Diagnose workspace issues

git workon doctor                # check for broken worktrees and missing dependencies
git workon doctor --fix          # automatically repair fixable issues
git workon doctor --dry-run      # preview fixes without applying

Checks performed:

  • Worktrees: missing directories, broken git links, gone upstreams
  • Dependencies: gh CLI (PR features), gh auth status, git remote, gt CLI (stack features), hook commands in PATH
  • Configuration: renamed config keys (auto-fixable), invalid stackModel/stackWorktreeGranularity, invalid prFormat, defaultBranch not found in repo, stackModel=graphite without gt init

Copy untracked files between worktrees

Copies git-untracked files (ignored files and untracked-but-not-staged files). The to argument defaults to the current worktree when omitted.

git workon copy main                         # copy from 'main' into current worktree
git workon copy main my-feature              # copy from 'main' into 'my-feature'
git workon copy main my-feature --pattern '.env*'   # copy only files matching pattern
git workon copy main my-feature --exclude '.env.prod'  # exclude specific files (additive with config)
git workon copy main my-feature --force      # overwrite existing files in destination
git workon copy main my-feature --no-include-ignored   # skip git-ignored files

Shell integration

git workon find and git workon new print the worktree path to stdout — they don't cd on their own, since a subprocess can't change the parent shell's directory. Without the shell wrapper, you'd need to do this yourself:

# bash / zsh
cd "$(git workon find main)"

# fish
cd (git workon find main)

The shell integration sets up a workon wrapper function that captures the output and cds automatically when the result is a directory:

# bash
eval "$(git workon shell-init bash)"

# zsh
eval "$(git workon shell-init zsh)"

# fish
git workon shell-init fish | source

The shell is auto-detected from $SHELL if not specified.

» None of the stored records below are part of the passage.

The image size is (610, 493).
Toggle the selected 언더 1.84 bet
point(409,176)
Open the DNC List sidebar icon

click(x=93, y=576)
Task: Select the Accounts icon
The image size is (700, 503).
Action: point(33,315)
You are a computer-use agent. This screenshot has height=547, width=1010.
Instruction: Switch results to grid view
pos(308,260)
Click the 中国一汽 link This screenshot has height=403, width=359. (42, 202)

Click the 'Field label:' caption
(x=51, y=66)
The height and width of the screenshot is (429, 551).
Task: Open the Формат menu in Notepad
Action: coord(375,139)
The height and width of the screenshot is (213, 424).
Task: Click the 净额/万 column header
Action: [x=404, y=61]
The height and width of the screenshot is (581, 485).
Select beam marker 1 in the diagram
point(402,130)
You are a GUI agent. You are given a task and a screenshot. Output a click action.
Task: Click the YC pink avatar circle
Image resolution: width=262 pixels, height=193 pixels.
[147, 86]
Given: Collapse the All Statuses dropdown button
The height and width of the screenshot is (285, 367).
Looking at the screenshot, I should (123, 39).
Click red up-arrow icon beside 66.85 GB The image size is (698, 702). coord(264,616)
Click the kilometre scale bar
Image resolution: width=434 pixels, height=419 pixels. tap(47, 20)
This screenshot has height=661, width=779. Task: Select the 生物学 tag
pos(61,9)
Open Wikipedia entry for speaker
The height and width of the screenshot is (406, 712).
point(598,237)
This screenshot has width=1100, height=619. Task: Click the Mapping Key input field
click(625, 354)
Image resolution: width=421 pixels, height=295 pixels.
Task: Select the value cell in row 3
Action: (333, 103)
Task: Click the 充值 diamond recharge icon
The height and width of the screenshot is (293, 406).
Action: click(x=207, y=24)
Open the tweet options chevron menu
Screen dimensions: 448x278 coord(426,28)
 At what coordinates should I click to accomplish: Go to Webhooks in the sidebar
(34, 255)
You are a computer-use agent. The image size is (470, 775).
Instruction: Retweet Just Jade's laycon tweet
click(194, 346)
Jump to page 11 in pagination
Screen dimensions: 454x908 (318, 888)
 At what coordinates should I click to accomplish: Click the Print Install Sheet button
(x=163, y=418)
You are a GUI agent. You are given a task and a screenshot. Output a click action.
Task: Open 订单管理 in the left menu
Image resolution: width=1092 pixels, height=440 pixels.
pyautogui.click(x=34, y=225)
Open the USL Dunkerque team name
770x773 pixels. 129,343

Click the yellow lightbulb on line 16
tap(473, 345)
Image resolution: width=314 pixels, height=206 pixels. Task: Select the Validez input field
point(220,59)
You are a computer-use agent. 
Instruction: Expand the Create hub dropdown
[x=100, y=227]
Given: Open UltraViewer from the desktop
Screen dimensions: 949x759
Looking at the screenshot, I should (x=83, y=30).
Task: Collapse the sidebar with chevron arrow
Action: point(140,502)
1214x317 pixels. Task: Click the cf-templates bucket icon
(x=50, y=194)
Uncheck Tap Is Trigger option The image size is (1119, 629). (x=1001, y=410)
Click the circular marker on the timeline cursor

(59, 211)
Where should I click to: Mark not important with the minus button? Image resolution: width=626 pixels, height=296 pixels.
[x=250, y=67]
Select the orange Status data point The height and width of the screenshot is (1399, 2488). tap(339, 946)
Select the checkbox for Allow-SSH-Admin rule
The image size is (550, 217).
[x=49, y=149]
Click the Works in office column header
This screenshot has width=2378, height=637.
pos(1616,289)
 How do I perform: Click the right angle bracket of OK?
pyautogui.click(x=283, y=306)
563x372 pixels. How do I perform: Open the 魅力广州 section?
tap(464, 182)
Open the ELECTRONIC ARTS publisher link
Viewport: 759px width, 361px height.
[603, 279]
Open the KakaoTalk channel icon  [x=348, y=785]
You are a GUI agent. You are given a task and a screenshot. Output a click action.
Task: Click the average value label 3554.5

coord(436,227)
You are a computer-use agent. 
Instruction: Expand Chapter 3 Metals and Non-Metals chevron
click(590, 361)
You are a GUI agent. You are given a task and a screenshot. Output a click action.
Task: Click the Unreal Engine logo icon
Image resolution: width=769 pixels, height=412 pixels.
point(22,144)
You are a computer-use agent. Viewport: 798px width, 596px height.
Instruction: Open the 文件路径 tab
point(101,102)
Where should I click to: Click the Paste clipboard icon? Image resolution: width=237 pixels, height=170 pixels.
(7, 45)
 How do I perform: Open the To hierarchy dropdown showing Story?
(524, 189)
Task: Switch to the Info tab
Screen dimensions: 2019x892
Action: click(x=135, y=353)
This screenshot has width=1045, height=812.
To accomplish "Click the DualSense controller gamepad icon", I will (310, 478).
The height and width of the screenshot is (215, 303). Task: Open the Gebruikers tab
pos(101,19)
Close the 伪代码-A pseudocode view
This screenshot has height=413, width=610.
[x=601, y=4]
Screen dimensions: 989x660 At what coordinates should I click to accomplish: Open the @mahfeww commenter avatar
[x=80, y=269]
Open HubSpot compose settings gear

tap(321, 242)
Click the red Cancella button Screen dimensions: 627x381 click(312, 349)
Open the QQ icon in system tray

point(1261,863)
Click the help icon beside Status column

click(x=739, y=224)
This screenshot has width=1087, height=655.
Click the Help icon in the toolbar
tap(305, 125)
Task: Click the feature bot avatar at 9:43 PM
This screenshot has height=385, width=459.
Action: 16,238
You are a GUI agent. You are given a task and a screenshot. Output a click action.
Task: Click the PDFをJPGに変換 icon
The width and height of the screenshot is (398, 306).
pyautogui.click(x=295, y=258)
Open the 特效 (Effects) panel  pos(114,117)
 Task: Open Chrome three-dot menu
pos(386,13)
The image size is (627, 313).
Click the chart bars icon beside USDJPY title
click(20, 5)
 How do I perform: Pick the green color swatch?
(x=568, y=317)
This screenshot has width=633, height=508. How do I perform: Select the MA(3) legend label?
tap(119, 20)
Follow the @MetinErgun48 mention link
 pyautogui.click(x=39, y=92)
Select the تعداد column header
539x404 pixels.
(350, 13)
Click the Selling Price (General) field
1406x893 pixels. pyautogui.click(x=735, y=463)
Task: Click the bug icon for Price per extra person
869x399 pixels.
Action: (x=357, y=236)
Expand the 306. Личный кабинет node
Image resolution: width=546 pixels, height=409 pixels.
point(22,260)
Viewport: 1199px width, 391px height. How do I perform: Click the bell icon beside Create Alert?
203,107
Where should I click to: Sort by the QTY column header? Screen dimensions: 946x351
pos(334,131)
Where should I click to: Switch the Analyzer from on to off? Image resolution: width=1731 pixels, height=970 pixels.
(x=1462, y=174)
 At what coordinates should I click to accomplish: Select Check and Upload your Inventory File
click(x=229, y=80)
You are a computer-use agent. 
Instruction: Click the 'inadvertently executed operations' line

Use --cmd to change the wrapper function name (default: workon):

eval "$(git workon shell-init --cmd wt)"   # installs a 'wt' function instead

After setup, workon <name> changes your current directory to the worktree, and workon new <name> drops you directly into the newly created worktree.

Scripting: pass --no-interactive to find and new, and --yes to prune, to suppress all prompts. Pass --json globally to get machine-readable output on success and a {"error": {...}} envelope on failure.

Global flags

These flags are accepted before any subcommand:

Flag Effect
--json Output results as JSON; errors are {"error":{"code":…,"message":…}}
--no-color Disable ANSI color output
--no-stack Disable stack-aware behavior for this invocation
-v / -q Increase/decrease log verbosity (can repeat, e.g. -vv)

--json also sets --no-interactive for commands that prompt.

Man page

man git-workon

Configuration

git-workon uses git config keys under the workon.* namespace:

[workon]
    # New worktrees
    defaultBranch = main         # base branch when none is specified
    prFormat = pr-{number}       # worktree name pattern for PR checkouts

    # File copying
    autoCopy = false             # copy local files automatically on 'new'
    copyPattern = .env.local     # glob patterns to copy (multi-value)
    copyExclude = .env.prod      # patterns to exclude (multi-value)
    copyIncludeIgnored = true    # include git-ignored files when copying

    # Hooks
    postCreateHook = npm install # commands run after worktree creation (multi-value)
    hookTimeout = 300            # hook timeout in seconds (0 = no timeout)

    # Pruning
    pruneProtectedBranches = main       # branches protected from pruning (multi-value)
    pruneProtectedBranches = release/*
    pruneGone = false            # prune gone-upstream worktrees by default
    pruneFetch = false           # fetch from remotes before evaluating gone status

    # Stacked diffs (Graphite)
    stackModel = auto            # "auto", "graphite", or "none"
    stackWorktreeGranularity = stack  # "stack" (one worktree per stack)
    gtAutoTrack = true           # auto-run 'gt track' after 'workon new'

See man git-workon or git workon --help for full documentation.

Library

The core logic is published as the workon crate. API docs are on docs.rs.